I'm currently learning about zeta functions, so I apologize in advance if this is riddled with nonsense. Suppose you have a sequence $E=(E_0,E_1,...)$ of motivic spaces along with structure maps $s_i:\mathbb{P}^1\wedge E_i\to E_{i+1}$ that induce weak equivalences $\Sigma_{\mathbb{P}^1}E_i\simeq E_{i+1}$, so that $E$ is a motivic spectrum. **Is there a sequence of zeta functions $\zeta_E=(\zeta_{E_0},\zeta_{E_1},...)$ that respects the structure maps?**

There are several pieces of this question that I'm not sure about:

- If $E_i$ is a projective variety over $\mathbb{F}_q$, then we can assign a local zeta function $\zeta_{E_i}$ to it. Is it possible to do the same for a more general motivic space?
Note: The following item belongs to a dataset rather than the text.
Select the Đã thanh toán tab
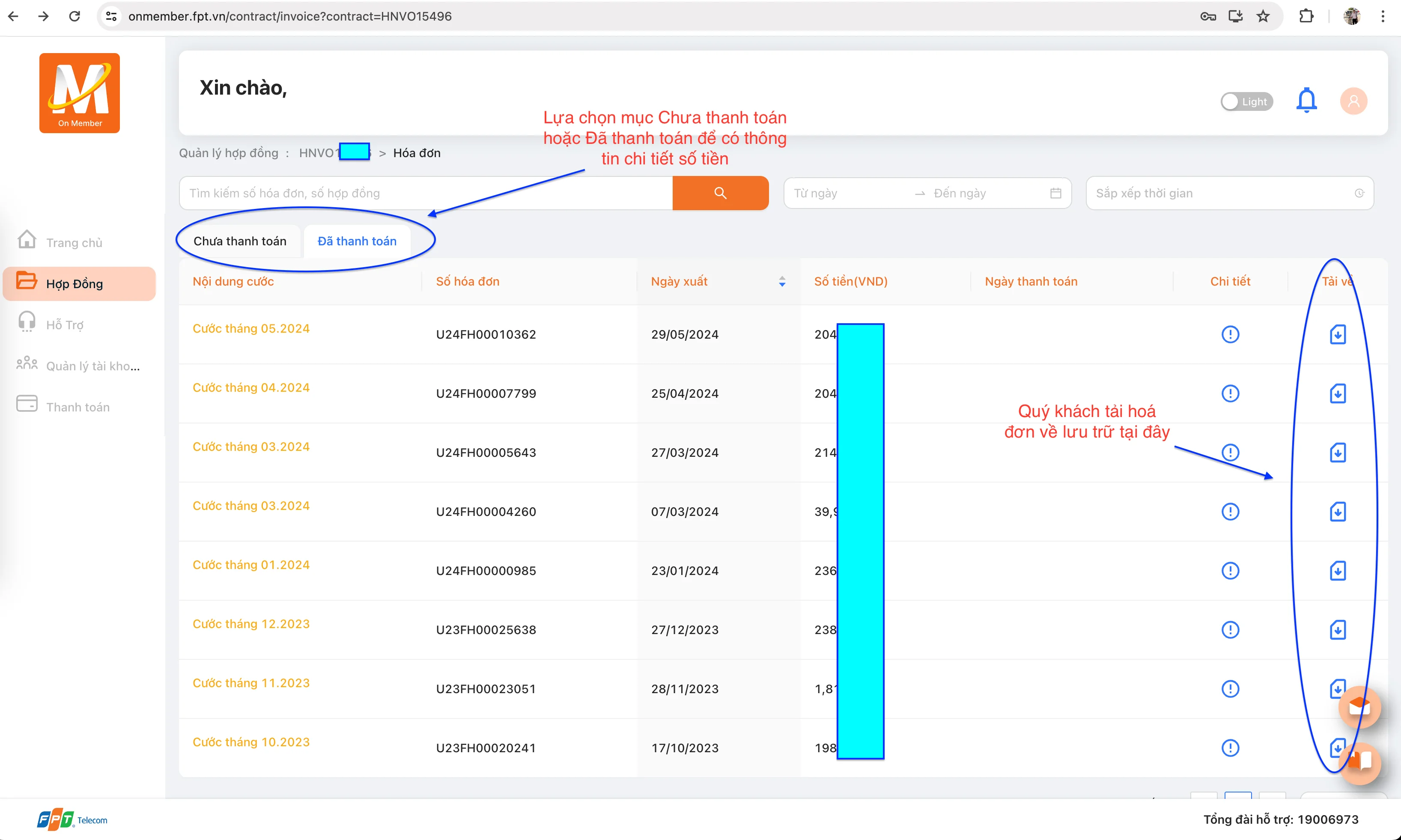Image resolution: width=1401 pixels, height=840 pixels. pyautogui.click(x=357, y=241)
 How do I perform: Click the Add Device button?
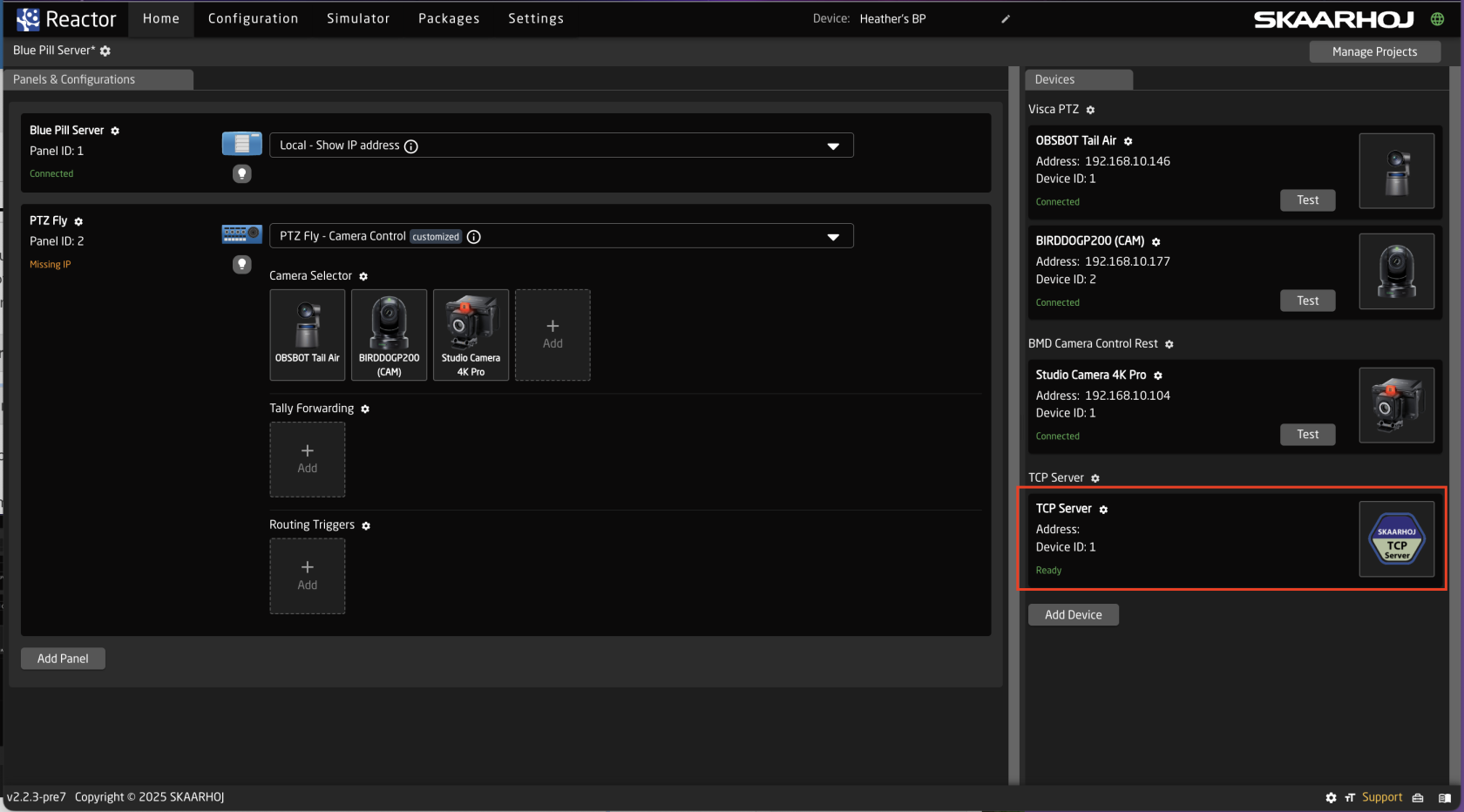click(1073, 614)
- If $X$ and $Y$ are motivic spaces that have zeta functions $\zeta_X$ and $\zeta_Y$, is there a zeta function $\zeta_{X\wedge Y}$ for their smash product? If so, is there any way to express $\zeta_{X\wedge Y}$ in terms of $\zeta_X$ and $\zeta_Y$?
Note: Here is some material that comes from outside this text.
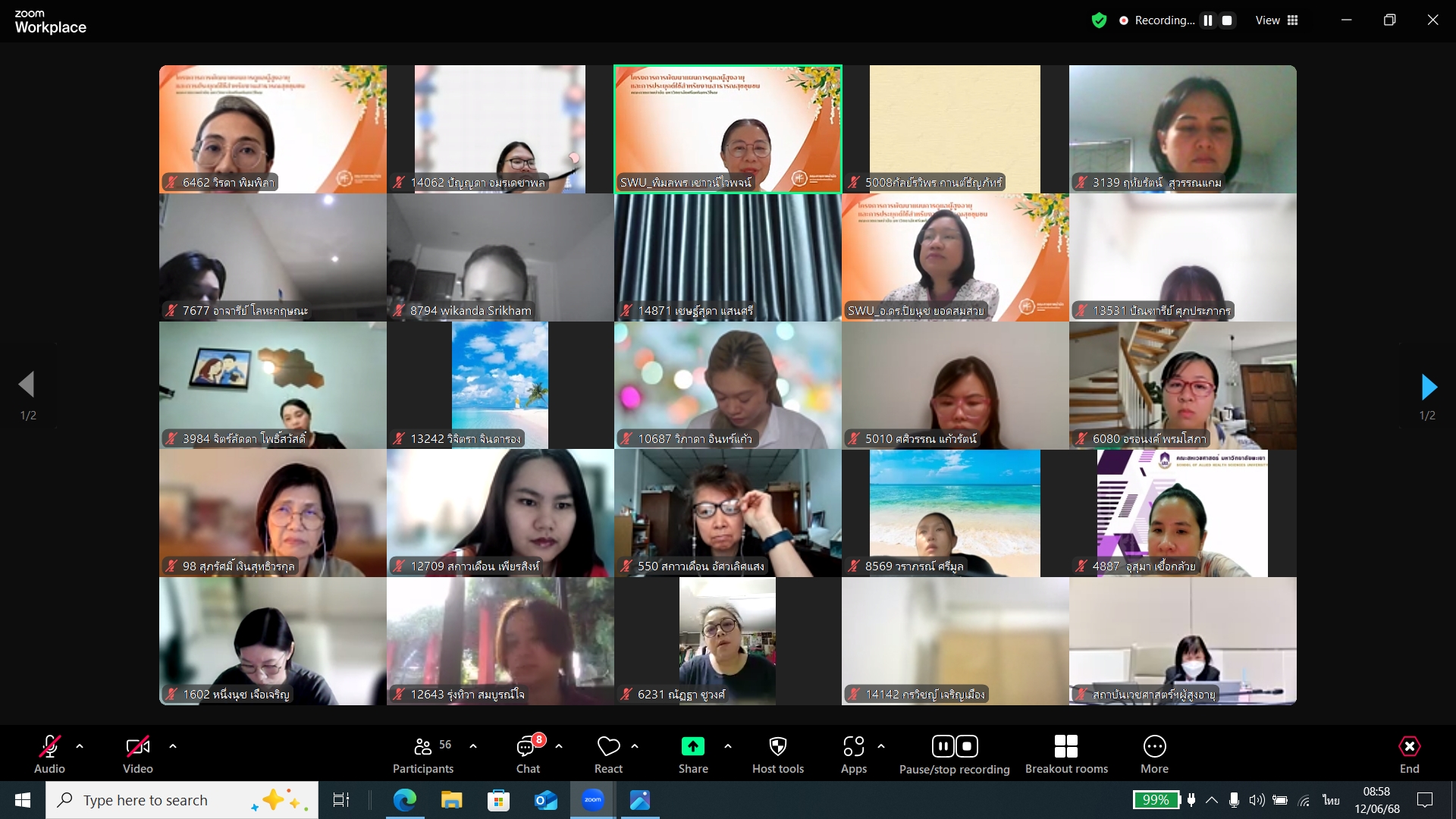Open the View layout menu
The height and width of the screenshot is (819, 1456).
[1277, 20]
- If $X$ and $Y$ are motivic spaces that have zeta functions $\zeta_X$ and $\zeta_Y$, and if $f:X\to Y$ is a sufficiently nice morphism, is there a way to make sense of $f_*\zeta_X$ (for example, would this be $\zeta_{f(X)}$)? If so, is there a way to relate $f_*\zeta_X$ and $\zeta_Y$?